提示文:
━━━━━━━━━━━━━━━━
ダイレクトステルスマーケティング(暇空茜氏の造語)の事例。KINMAQ整体院の取締役の小野間優介氏は、取締役であることを表示せず、医師として推薦文を掲載していた。
ダイレクトステルスマーケティングという造語
Webライターのヨッピー氏が、下記のツイートで紹介しているタオルが、自分が開発・販売していることを表示していないことがステマ紛いの行為だとして、暇空茜氏から指摘されたそうだ。
全サウナ好きにお届けしたい「天才タオル」は、
— ヨッピー (@yoppymodel) 2023年4月10日
・サウナハットいらず
・分厚い生地で熱を遮断
・目元口元まで覆える
・目立たない
という一石五鳥の商品や!
「天才タオル サウナ」でTwitter検索するとサウナー評価も高い事がわかる!
ネイビーも出たよ!
天才タオルhttps://t.co/5VfMhAnVjL pic.twitter.com/PFgmQwZLuO
第三者では無く、事業者自らが広告している点では厳密なステマの定義には該当しないのだが、事業者(販売で利益を得る者)である旨を表示していない、という点を捉え、暇空氏はこれを「ダイレクトステルスマーケティング」と呼んだ。
━━━━━━━━━━━━━━━━
確認用データ:
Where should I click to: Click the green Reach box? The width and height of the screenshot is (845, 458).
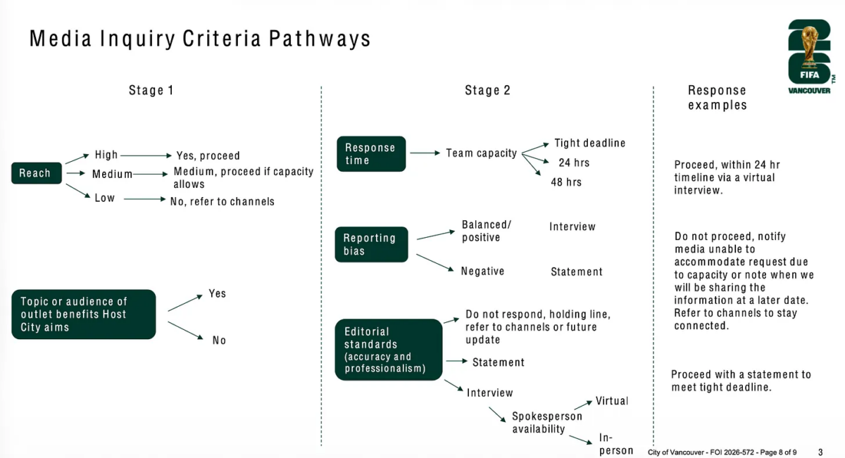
━━━━━━━━━━━━━━━━
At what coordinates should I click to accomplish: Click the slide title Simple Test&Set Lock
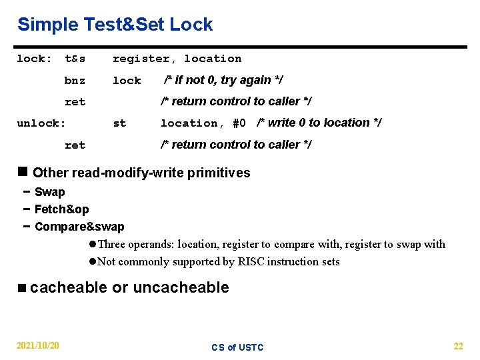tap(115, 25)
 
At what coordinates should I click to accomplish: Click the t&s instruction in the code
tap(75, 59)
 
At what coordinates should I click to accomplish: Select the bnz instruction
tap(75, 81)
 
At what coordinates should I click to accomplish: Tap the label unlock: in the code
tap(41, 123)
━━━━━━━━━━━━━━━━
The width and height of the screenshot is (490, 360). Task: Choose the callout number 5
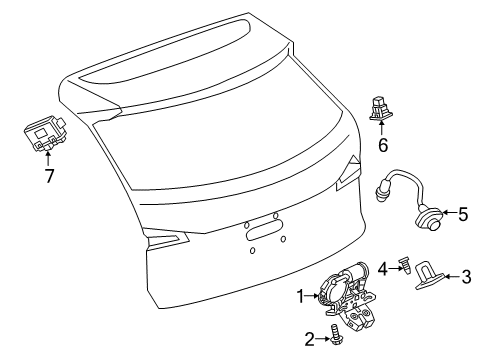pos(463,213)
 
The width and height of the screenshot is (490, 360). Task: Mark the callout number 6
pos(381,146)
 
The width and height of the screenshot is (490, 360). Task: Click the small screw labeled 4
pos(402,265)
━━━━━━━━━━━━━━━━
演習問題:
(1) ダイレクトステルスマーケティングについての文章によると、小野間優介氏は推薦文を何として掲載していたか。
(2) ダイレクトステルスマーケティングについての文章から、「ダイレクトステルスマーケティングという造語」で始まり「という一石五鳥の商品や!」に至るまでの部分を、一字一句変えずに書き写せ。
(3) ダイレクトステルスマーケティングについての文章を、示された最後の文の次から書き継げ。

解答:
(1) 医師として掲載していた。

(2)
ダイレクトステルスマーケティングという造語
Webライターのヨッピー氏が、下記のツイートで紹介しているタオルが、自分が開発・販売していることを表示していないことがステマ紛いの行為だとして、暇空茜氏から指摘されたそうだ。
全サウナ好きにお届けしたい「天才タオル」は、
— ヨッピー (@yoppymodel) 2023年4月10日
・サウナハットいらず
・分厚い生地で熱を遮断
・目元口元まで覆える
・目立たない
という一石五鳥の商品や!

(3)
暇空
ヨッピーさんこれ、「僕が作ったタオルです」とは書いてないじゃないですか。「誰が作ったかわからない」という意味ではダイレクトステルスマーケティングに見えるんですよ。僕が今作った造語ですけど。 「こんな素晴らしい商品や」ってだけ言ってるだけってのがなんかちょっとずらしてるなと思うんですけど。だからといってステマだとは思いませんけどね。
ヨッピー
じゃあステマじゃないで良いんですかこれは。
暇空
ダイレクトステルスマーケティングだとは思いますけど、ステマではないと思います。
ヨッピー
「ダイレクト」と「ステルス」って完璧に矛盾してるワードですけどね。
暇空
自分の商品で、「これを買ったら自分が売り上げを手にするんだ」ってことを伏せた状態でわざわざ商品を紹介するのは正々堂々としてないなと僕は思いますけど。
【なんでこの時期?】ステマ扱いされて大晦日に開催された暇空氏スペースに参加した話 - ヨッピーのブログ
なお、私はcolaboと暇空氏、両方からブロックされている身である。
暇空氏に対するスタンスはヨッピー氏と同様であり、対colaboでは応援してるし、対堀口氏では無茶苦茶だと思っている。
整体院の広告における医師の推薦文
KINMAQ整体院という、整体院のフランチャイズチェーンがある。
当該整体院の業務の違法性やステマ(紛い行為)については別件の記事をご参照願いたい。
また山形のFC加盟店経営社が、山形地裁で不正競争行為の差止を請求されて提訴されている(山形地裁 令和5年(ワ)第61号 不正競争行為差止請求事件)。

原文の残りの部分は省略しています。